Word and element pointing entries
◆ ◆ ◆ ◆ ◆ ◆ ◆
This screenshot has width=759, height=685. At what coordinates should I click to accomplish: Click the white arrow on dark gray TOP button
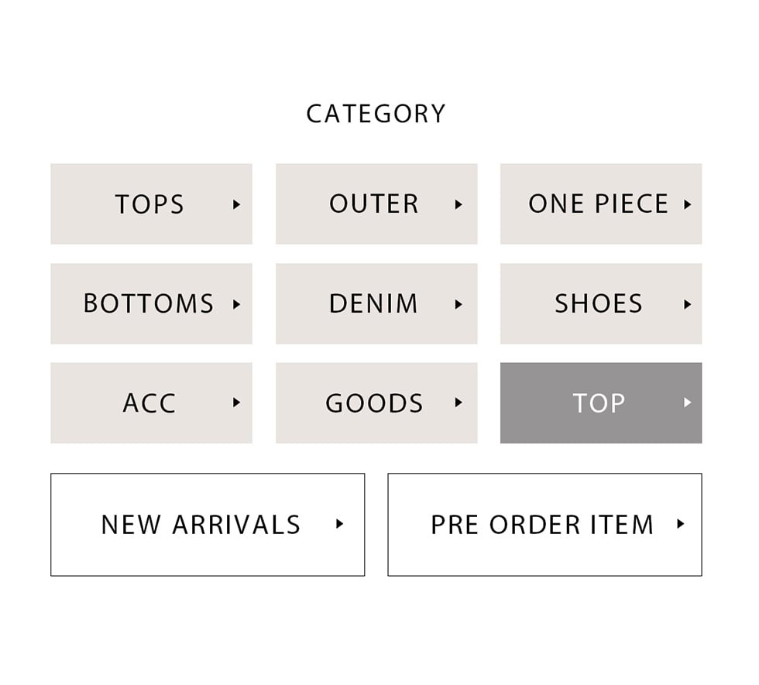click(x=687, y=402)
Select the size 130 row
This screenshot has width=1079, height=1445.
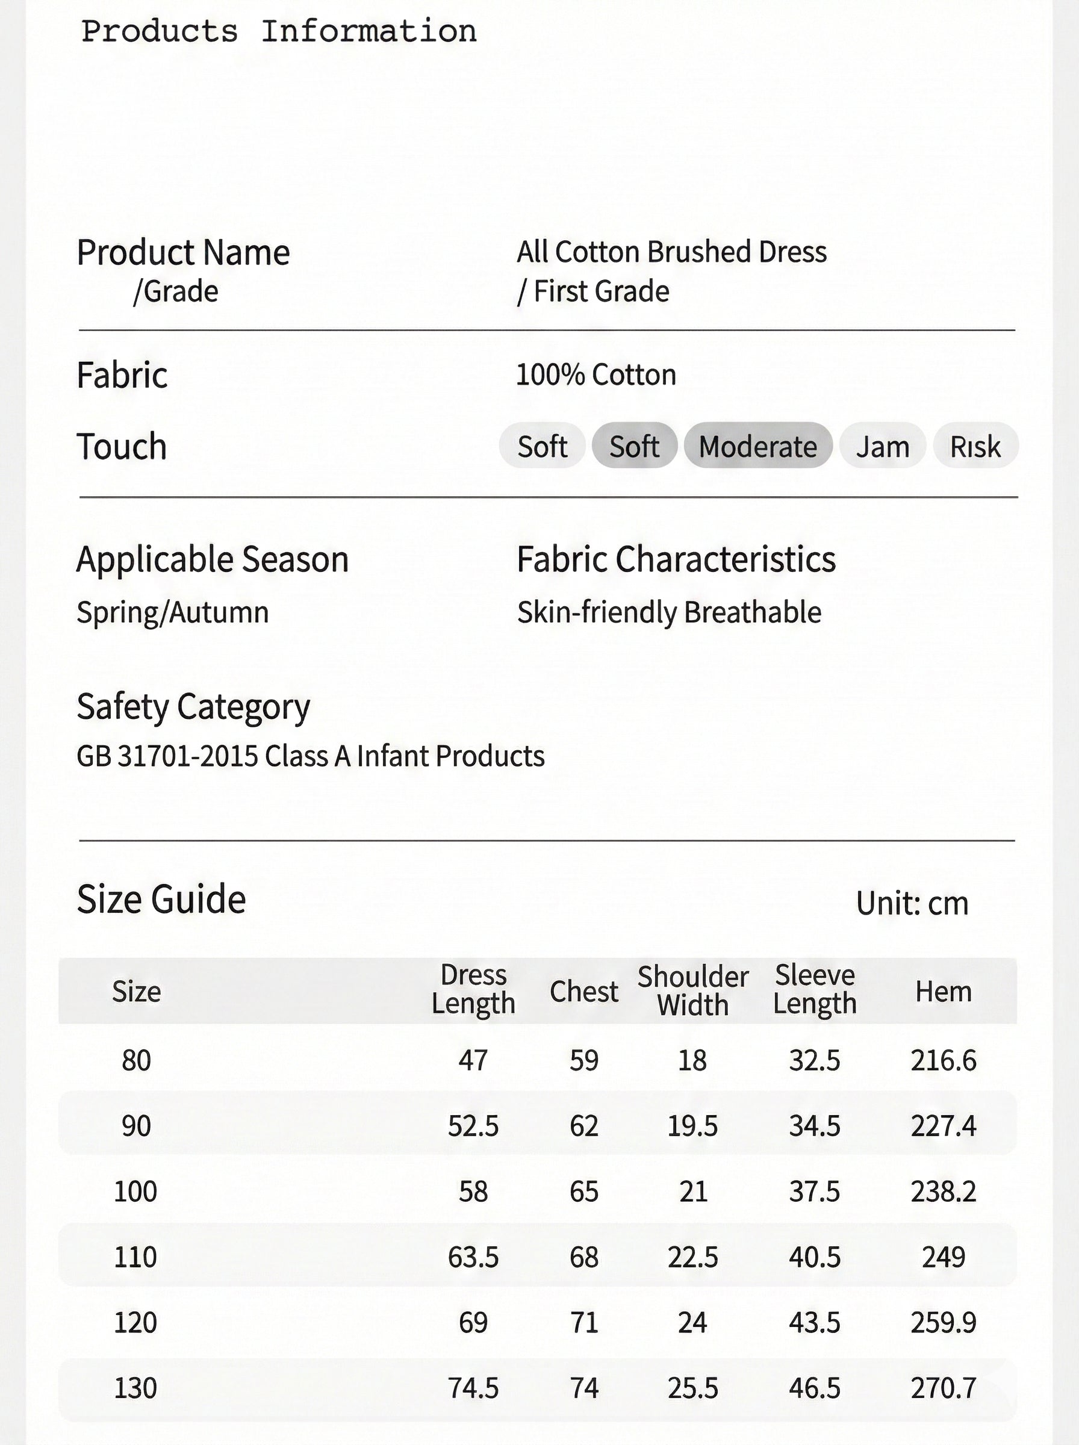[538, 1388]
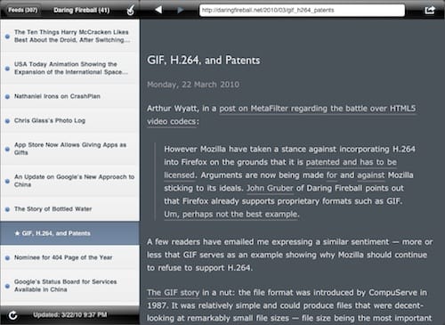Select the Daring Fireball (41) title

pyautogui.click(x=82, y=10)
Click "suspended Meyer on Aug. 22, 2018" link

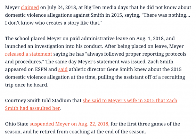(70, 124)
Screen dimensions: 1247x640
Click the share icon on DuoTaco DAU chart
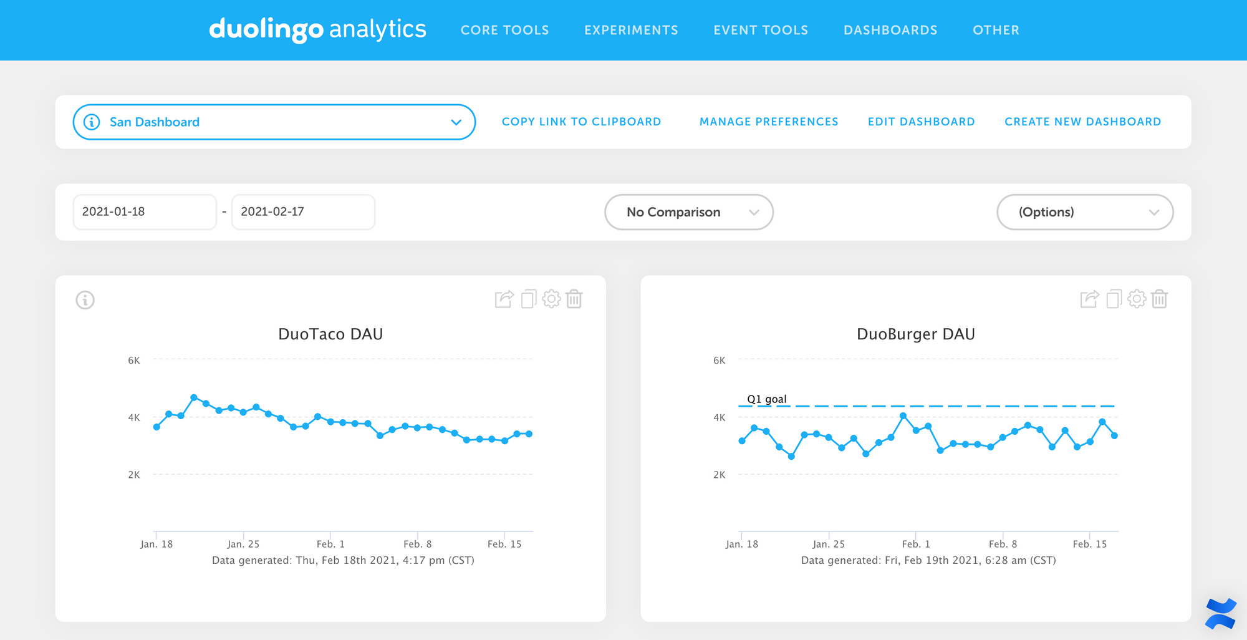[x=504, y=299]
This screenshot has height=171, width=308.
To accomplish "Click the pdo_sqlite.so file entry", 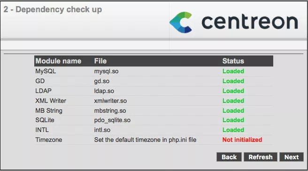I will 112,120.
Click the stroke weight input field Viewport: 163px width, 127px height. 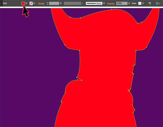(x=54, y=3)
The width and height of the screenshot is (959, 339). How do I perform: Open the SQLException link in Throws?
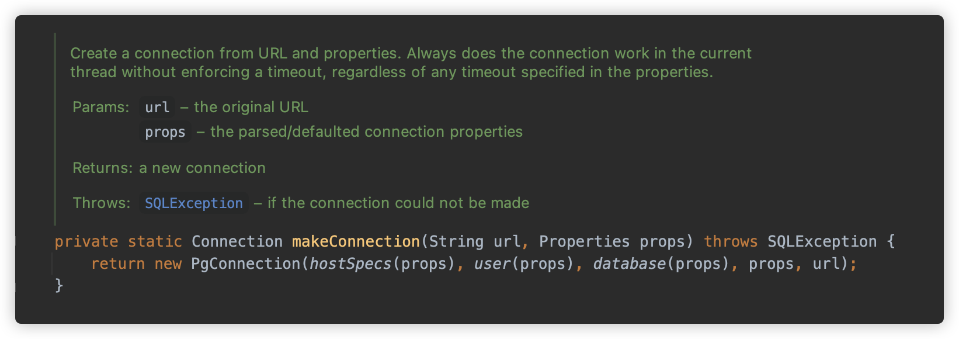(194, 203)
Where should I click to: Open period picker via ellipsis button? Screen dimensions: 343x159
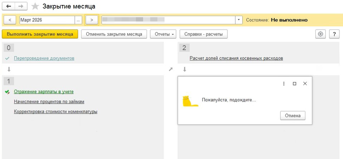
◆ ◆ ◆ ◆ ◆ ◆ ◆
List every line of the records above that contains the string "This".

This screenshot has width=759, height=685. At what coordinates should I click to accomplish: Click the white arrow on dark gray TOP button
This screenshot has width=1079, height=1445.
This screenshot has height=171, width=308.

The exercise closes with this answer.